Project

General

Profile

action #44441

test fails in dashboard of openQA-in-openQA test, timeout looking for desktop runner is too short, do we have old x11_start_program code in os-autoinst-distri-openQA?

Added by okurz over 2 years ago. Updated about 1 year ago.

Status:
New
Priority:
Low
Assignee:
-
Category:
Organisational
Target version:
Start date:
Due date:
% Done:

100%

Estimated time:
Difficulty:

Description

Observation

openQA test in scenario openqa-Tumbleweed-dev-x86_64-openqa_install+publish@64bit-2G fails in
dashboard

Reproducible

Fails since (at least) Build :TW.1841 (current job)

Expected result

Last good: :TW.1840 (or more recent)

Further details

Always latest result in this scenario: latest

Acceptance Criteria

  • AC1: x11_start_program code in os-autoinst-distri-openQA is in sync with os-autoinst-distri-opensuse
  • AC2: tests passed with any issue

Related issues

Blocks openQA Tests - action #45131: [functional][u] test fails in worker to unlock the screen of openQA-in-openQA testRejected2018-12-13

History

#1 Updated by okurz about 2 years ago

  • Blocks action #45131: [functional][u] test fails in worker to unlock the screen of openQA-in-openQA test added

#2 Updated by okurz about 2 years ago

  • Status changed from New to Workable
  • Priority changed from Normal to High
  • Target version changed from future to Milestone 24

#3 Updated by jorauch about 2 years ago

  • Assignee set to jorauch

It's mine!

#4 Updated by jorauch about 2 years ago

Actually we have much less code in os-autoinst-distri-openqa, lets see what we need from the new code

#5 Updated by mgriessmeier about 2 years ago

  • Status changed from Workable to In Progress

#6 Updated by jorauch about 2 years ago

The program is started with x11_start_program("firefox http://localhost", 60, { valid => 1 } ); so it has a dedicated one minute timeout.

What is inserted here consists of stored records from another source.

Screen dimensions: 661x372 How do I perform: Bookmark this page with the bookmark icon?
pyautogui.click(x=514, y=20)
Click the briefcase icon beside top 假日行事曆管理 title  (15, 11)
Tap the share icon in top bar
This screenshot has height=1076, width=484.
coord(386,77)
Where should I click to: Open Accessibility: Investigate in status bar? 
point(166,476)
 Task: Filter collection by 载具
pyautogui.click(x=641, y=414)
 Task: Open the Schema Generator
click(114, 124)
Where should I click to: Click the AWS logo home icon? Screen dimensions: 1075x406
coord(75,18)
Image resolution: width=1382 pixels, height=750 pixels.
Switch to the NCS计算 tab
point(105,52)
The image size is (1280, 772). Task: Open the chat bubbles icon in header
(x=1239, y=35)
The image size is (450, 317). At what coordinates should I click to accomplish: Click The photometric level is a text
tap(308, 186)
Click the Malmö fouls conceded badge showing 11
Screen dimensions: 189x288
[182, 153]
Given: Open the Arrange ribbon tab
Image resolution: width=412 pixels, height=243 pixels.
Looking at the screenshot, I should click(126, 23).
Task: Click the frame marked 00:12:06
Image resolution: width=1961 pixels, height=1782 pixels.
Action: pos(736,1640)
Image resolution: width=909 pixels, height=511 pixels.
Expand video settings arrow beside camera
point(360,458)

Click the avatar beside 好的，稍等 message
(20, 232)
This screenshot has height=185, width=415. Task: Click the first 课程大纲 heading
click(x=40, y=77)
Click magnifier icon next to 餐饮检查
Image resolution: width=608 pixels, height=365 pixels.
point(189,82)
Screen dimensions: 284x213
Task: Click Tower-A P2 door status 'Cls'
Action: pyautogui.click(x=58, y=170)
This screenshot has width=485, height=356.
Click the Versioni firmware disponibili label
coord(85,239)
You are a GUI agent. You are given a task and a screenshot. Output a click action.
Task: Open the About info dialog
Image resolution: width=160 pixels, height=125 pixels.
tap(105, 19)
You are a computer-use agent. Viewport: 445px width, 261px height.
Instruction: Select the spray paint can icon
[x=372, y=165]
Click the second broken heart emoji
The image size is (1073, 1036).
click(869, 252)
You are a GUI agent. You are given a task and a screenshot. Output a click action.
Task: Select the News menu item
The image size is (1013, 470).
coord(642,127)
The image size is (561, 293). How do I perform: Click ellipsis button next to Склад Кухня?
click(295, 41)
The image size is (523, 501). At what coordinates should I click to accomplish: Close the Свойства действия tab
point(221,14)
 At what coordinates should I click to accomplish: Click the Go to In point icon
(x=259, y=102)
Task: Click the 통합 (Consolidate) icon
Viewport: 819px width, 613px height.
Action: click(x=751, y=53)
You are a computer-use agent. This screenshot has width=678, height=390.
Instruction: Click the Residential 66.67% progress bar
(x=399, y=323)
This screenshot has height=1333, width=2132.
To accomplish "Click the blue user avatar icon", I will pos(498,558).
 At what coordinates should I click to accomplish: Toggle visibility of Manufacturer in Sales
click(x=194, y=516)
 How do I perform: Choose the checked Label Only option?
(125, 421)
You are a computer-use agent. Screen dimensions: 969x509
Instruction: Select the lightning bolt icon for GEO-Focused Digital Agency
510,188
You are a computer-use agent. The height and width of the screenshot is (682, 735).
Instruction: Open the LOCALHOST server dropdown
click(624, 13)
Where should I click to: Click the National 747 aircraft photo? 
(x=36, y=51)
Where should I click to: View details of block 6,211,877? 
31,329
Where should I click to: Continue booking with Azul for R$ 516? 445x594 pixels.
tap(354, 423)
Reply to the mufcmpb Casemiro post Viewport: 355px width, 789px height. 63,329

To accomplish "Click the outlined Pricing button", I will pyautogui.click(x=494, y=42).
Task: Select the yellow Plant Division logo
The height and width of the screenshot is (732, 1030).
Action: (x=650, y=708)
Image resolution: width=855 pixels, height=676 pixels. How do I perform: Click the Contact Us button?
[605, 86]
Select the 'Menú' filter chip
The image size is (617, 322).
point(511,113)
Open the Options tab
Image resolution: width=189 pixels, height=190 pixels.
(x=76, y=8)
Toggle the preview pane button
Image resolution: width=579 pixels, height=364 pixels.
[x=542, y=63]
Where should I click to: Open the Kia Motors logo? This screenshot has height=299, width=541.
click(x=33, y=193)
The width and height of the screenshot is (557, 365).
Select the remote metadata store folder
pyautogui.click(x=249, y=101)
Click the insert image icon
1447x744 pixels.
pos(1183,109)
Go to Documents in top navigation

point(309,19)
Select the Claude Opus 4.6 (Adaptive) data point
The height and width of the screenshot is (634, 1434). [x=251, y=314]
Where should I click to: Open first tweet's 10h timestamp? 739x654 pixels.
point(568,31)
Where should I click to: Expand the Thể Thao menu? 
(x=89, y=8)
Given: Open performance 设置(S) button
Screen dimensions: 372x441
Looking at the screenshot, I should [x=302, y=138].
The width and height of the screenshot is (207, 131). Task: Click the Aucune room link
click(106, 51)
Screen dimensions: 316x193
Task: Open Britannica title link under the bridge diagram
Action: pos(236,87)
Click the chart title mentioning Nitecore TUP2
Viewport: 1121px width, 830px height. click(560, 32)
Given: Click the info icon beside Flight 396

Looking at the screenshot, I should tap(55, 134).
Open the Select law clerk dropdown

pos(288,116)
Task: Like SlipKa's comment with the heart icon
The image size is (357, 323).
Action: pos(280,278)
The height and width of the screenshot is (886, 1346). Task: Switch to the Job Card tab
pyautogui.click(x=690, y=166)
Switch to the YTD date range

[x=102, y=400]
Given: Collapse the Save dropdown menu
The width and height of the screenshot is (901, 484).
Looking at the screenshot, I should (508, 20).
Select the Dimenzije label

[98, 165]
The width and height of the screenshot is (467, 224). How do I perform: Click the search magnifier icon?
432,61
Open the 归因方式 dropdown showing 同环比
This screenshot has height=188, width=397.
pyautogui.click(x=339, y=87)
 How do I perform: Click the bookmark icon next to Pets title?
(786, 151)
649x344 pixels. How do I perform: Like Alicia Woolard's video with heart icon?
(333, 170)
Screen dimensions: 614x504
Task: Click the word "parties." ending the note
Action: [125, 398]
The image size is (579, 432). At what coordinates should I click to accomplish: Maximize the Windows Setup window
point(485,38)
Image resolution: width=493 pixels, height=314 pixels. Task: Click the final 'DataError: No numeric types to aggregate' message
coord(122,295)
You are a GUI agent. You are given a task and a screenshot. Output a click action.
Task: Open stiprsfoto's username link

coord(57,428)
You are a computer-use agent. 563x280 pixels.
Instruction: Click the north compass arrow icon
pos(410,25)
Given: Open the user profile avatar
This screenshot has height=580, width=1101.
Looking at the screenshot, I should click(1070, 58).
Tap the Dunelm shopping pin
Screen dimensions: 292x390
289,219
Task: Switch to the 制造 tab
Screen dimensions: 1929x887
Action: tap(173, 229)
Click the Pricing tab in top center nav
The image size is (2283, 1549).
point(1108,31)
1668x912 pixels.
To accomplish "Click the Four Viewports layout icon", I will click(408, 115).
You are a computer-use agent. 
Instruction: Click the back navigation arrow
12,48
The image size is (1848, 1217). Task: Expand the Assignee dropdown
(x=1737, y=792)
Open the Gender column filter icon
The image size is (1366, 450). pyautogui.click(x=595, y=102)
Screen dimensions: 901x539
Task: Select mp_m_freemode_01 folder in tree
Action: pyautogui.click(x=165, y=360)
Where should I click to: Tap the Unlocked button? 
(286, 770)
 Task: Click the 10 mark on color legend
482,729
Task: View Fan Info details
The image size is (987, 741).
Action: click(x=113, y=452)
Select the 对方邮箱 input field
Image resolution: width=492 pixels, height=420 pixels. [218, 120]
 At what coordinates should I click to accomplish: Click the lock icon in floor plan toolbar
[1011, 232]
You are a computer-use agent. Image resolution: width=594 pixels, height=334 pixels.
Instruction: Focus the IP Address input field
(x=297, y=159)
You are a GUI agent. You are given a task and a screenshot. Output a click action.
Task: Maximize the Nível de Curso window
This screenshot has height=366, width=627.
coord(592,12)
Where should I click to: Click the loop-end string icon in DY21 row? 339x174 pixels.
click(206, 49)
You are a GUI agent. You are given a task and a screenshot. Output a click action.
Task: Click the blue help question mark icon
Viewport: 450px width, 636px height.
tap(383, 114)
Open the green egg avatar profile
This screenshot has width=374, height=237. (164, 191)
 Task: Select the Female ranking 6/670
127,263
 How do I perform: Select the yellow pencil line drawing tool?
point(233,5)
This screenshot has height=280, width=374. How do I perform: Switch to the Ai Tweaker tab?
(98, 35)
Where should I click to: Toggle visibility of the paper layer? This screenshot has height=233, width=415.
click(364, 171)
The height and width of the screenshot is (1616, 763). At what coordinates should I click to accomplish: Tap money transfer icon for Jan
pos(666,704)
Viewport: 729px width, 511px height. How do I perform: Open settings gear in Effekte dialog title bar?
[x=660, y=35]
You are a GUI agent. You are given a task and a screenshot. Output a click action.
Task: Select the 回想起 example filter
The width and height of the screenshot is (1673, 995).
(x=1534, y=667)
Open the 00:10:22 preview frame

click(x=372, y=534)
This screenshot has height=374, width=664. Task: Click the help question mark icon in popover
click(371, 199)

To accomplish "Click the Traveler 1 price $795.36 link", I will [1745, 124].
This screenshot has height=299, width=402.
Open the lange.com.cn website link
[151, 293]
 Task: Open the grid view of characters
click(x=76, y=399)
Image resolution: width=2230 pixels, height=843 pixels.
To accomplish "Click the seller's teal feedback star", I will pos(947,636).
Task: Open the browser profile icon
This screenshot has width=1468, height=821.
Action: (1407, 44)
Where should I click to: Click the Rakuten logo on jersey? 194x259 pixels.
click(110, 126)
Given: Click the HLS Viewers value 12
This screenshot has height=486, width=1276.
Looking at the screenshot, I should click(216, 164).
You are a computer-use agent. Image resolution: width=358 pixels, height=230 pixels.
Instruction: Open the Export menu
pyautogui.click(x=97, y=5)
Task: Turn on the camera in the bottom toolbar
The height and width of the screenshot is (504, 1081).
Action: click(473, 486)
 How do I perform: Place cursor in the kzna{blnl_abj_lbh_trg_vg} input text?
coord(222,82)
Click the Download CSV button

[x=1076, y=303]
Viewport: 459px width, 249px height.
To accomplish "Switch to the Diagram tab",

The error message says # Test died: no candidate needle with tag(s) 'displaymanager, displaymanager-password-prompt, generic-desktop, screenlock, gnome-screenlock-password' matched which implies it is looking for a locked screen for some reason, which makes sense as the test runs ensure_unlocked_desktop before.
On the first glance the function looks the same for both distributions.

In conclusion this might have been some serious hiccup, since the newer runs work fine

#7 Updated by jorauch about 2 years ago

It looks now to me like the send_key 'esc' in Line 60 didn't reach the SUT, so this would qualify as a lost key problem

#8 Updated by okurz about 2 years ago

There should be no "lost keys" on x86_64 unless it's wayland or virtio or system bogged down by services on the SUT itself.

#9 Updated by mgriessmeier about 2 years ago

  • Subject changed from [functional][u] test fails in dashboard of openQA-in-openQA test, timeout looking for desktop runner is too short, do we have old x11_start_program code in os-autoinst-distri-openQA? to [functional][u][sporadic] test fails in dashboard of openQA-in-openQA test, timeout looking for desktop runner is too short, do we have old x11_start_program code in os-autoinst-distri-openQA?
  • Priority changed from High to Normal

hmm, it didn't happen for a month now - and also before it was kinda sporadic.
I would like to lower the priority and as next step check what we can do to make this test more robust.
Since it's M24, it's fine if you unassign for now and put it back to the backlog

#10 Updated by jorauch about 2 years ago

  • Status changed from In Progress to Workable
  • Assignee deleted (jorauch)

As discussed with mgriessmeier I will unassign and we can revisit this later

#11 Updated by okurz about 2 years ago

As a simple suggestion one could trigger some more jobs, e.g. 100, and check fail rate – if it fails at all.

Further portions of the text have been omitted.